• [DATA PROVIDED]
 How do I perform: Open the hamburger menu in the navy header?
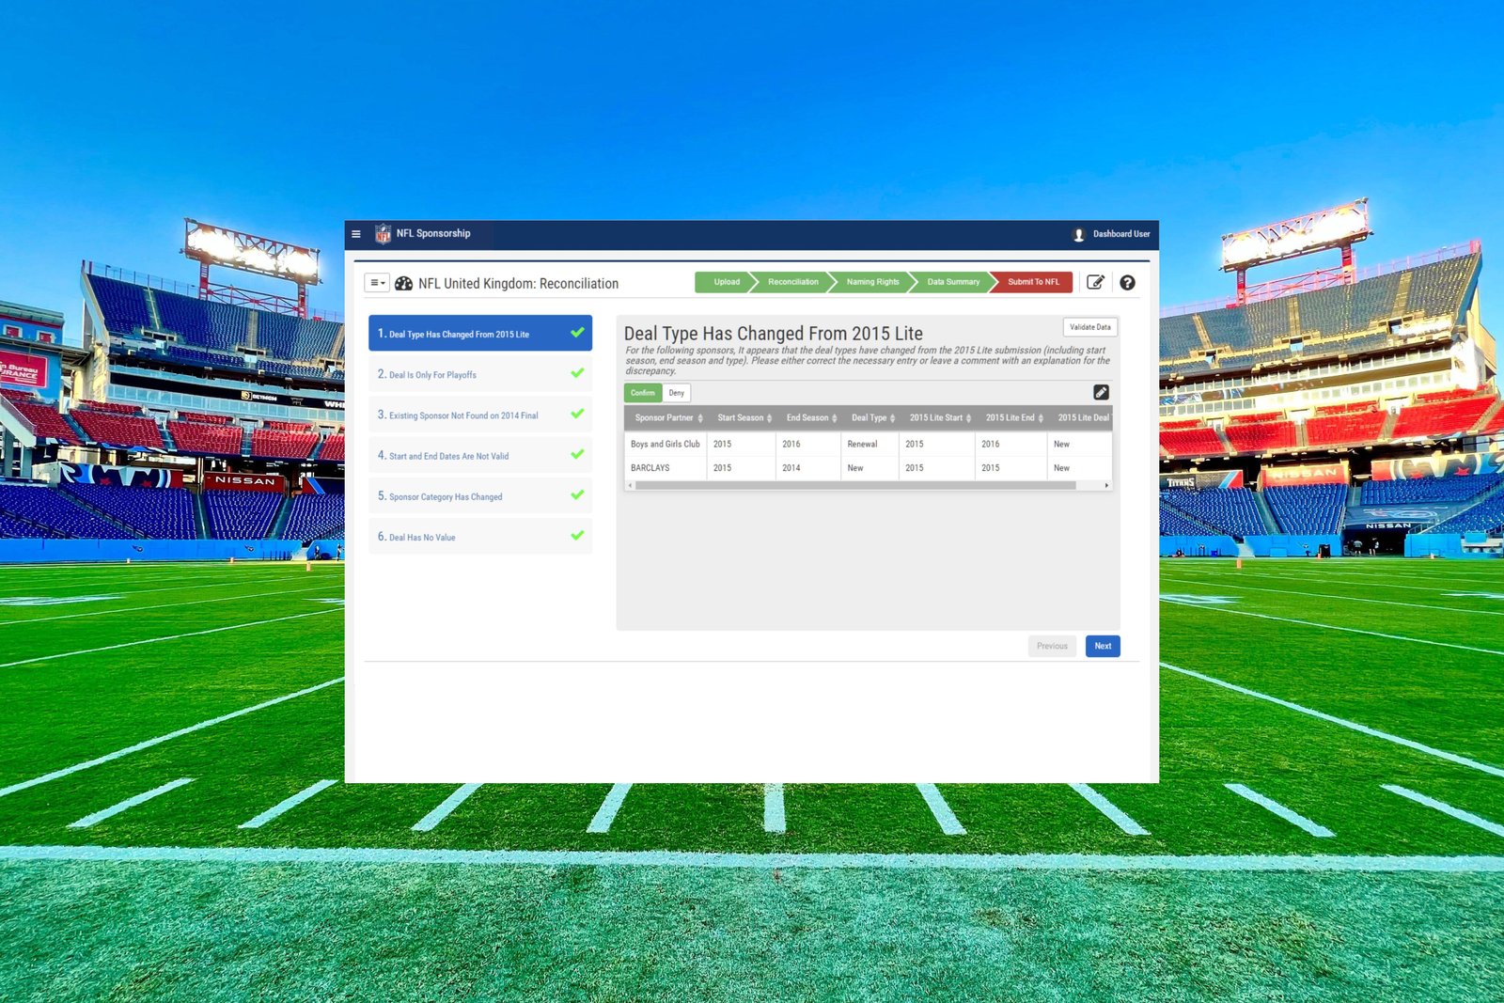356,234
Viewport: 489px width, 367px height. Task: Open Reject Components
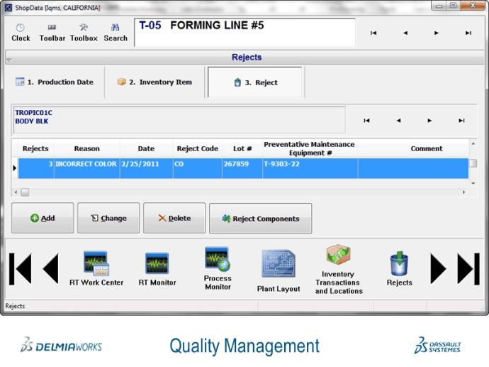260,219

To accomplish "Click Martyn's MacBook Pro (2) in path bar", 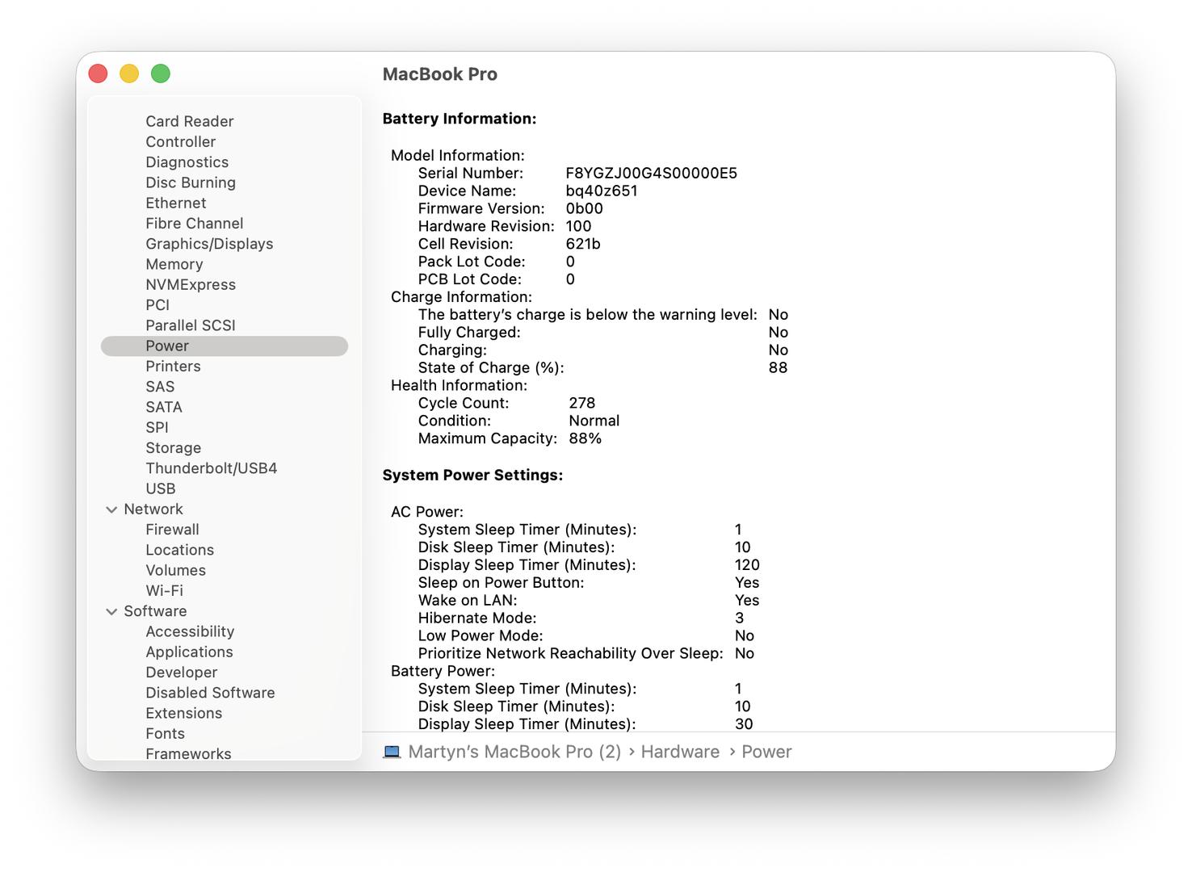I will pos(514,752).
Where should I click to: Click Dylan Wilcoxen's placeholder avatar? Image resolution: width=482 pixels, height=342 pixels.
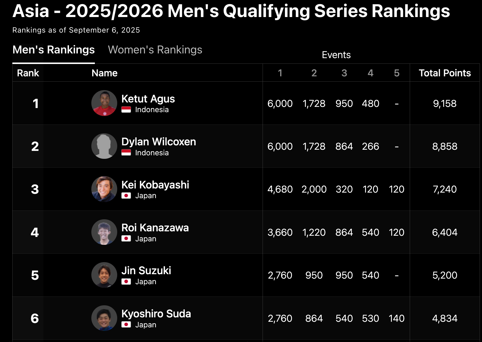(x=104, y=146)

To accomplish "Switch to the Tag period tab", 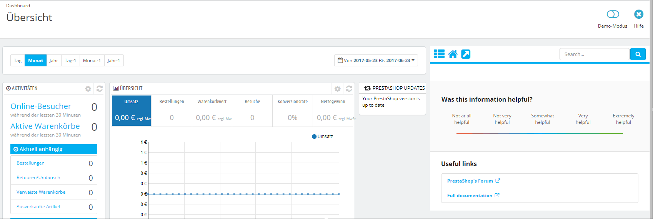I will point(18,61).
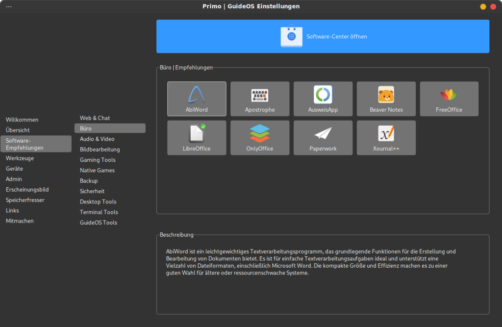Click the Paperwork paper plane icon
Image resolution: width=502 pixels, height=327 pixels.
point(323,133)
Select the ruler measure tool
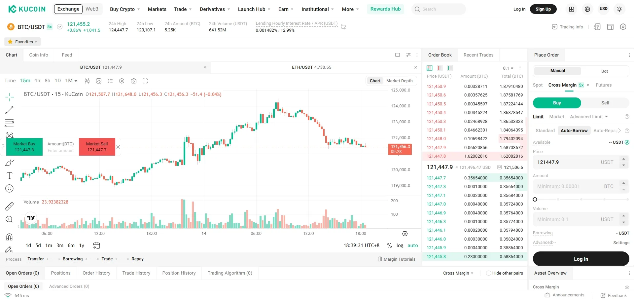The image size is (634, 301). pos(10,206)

--

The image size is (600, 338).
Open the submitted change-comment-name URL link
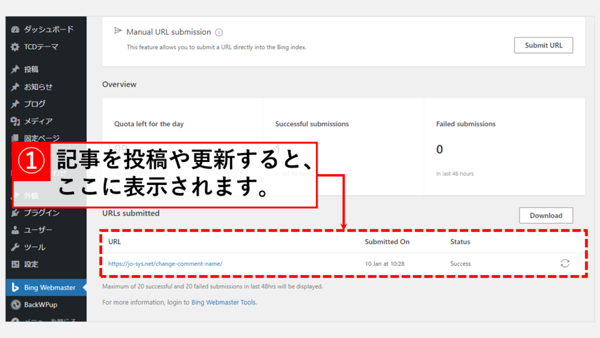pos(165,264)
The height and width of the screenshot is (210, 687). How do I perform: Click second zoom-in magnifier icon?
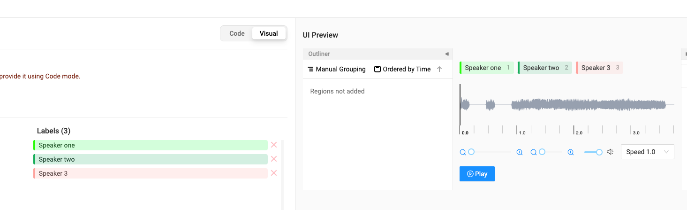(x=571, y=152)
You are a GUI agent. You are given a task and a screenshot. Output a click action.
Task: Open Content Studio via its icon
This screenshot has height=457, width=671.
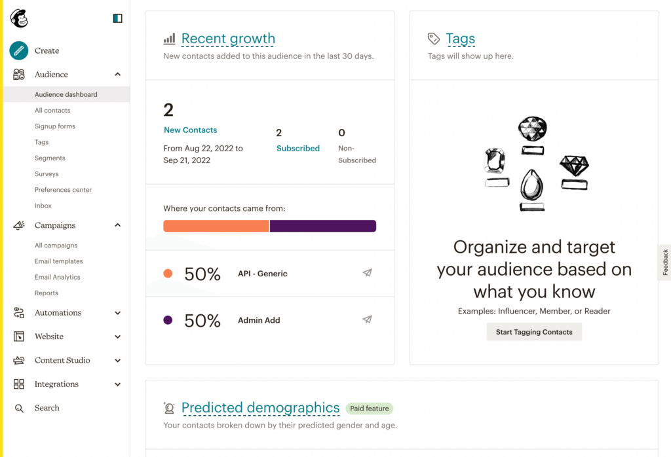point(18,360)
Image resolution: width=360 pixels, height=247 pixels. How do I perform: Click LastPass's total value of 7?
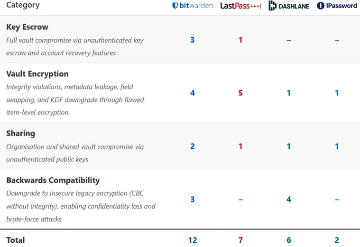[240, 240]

...

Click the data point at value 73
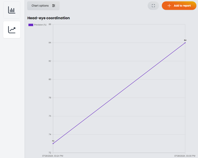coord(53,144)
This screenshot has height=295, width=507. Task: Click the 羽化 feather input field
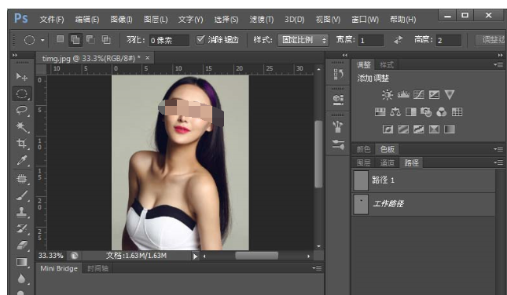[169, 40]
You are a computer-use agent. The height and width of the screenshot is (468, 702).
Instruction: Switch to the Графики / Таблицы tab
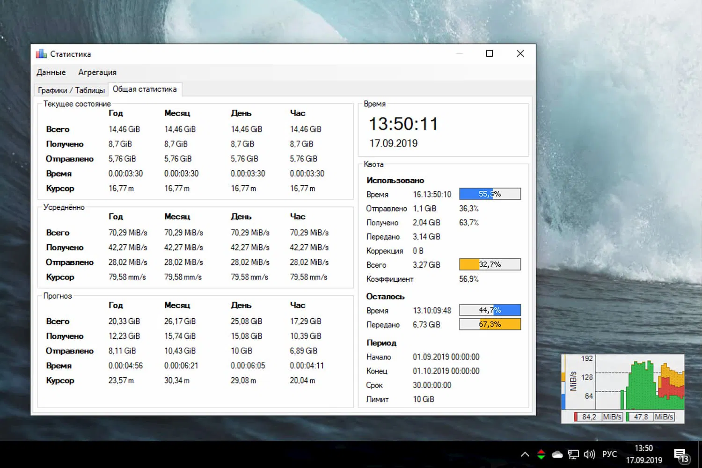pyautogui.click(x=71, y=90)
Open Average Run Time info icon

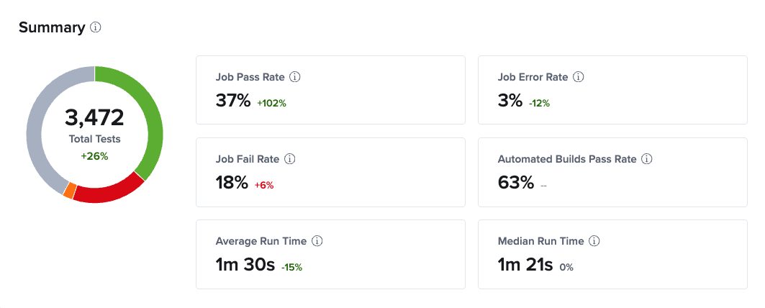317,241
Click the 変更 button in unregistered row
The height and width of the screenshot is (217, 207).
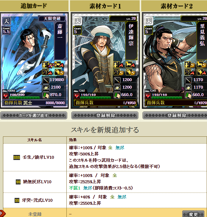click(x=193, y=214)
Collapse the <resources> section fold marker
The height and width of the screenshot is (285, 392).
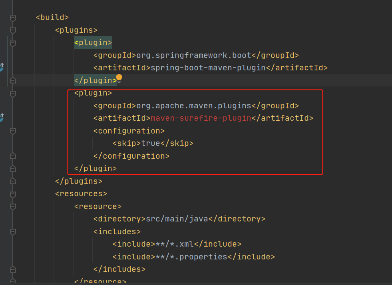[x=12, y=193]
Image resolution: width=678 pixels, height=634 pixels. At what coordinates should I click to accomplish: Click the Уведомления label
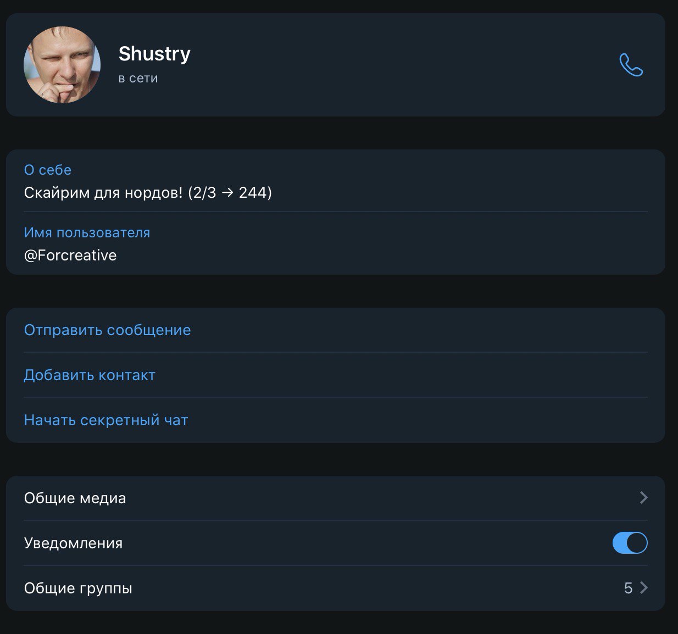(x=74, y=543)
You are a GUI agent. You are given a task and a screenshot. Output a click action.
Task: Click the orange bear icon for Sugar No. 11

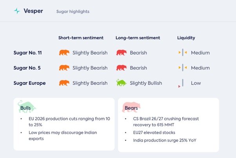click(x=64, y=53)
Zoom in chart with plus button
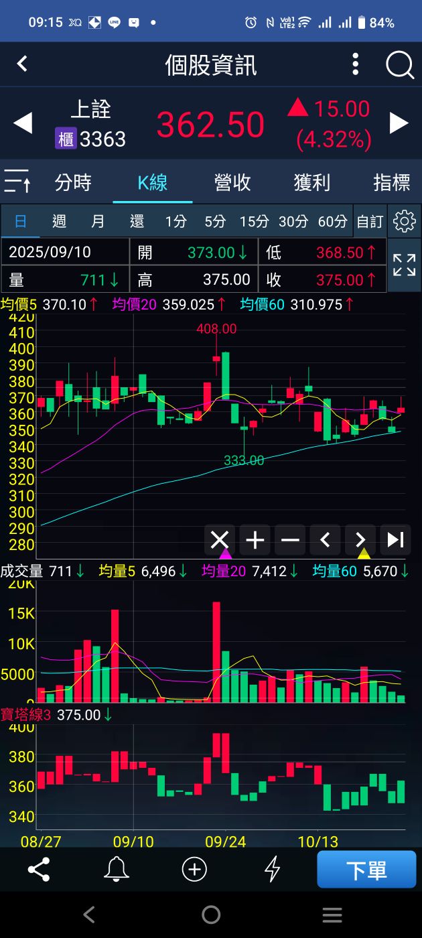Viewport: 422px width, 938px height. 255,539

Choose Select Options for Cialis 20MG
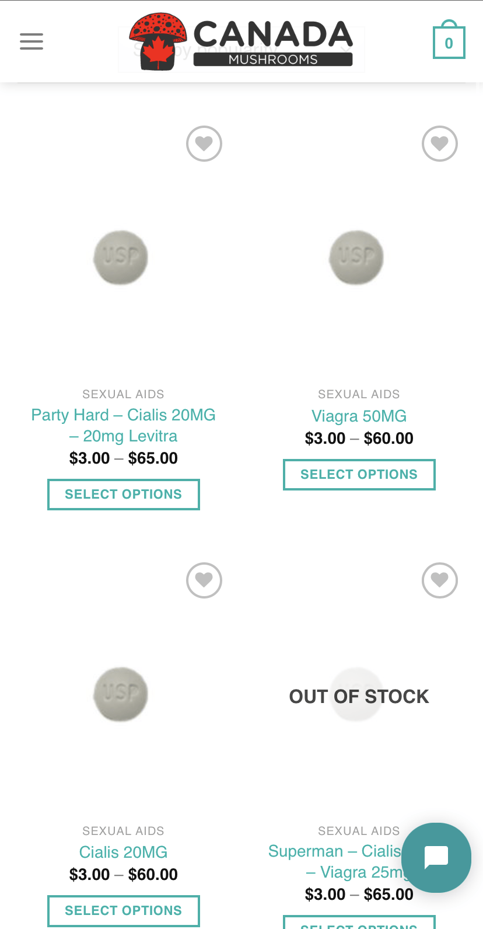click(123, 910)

• [AIM OF THE EXERCISE]
Leave the pictures out, and transcribe exactly the lines above starting at the one that contains "You are a computer-use" and ending at the one that contains "Collapse the <resources> section fold marker".

• [RESPONSE TO THIS TASK]
You are a computer-use agent. The height and width of the screenshot is (468, 702).
Instruction: Switch to the Графики / Таблицы tab
pyautogui.click(x=71, y=90)
Open Average Run Time info icon

317,241
Click the 変更 button in unregistered row
The height and width of the screenshot is (217, 207).
click(x=193, y=214)
Collapse the <resources> section fold marker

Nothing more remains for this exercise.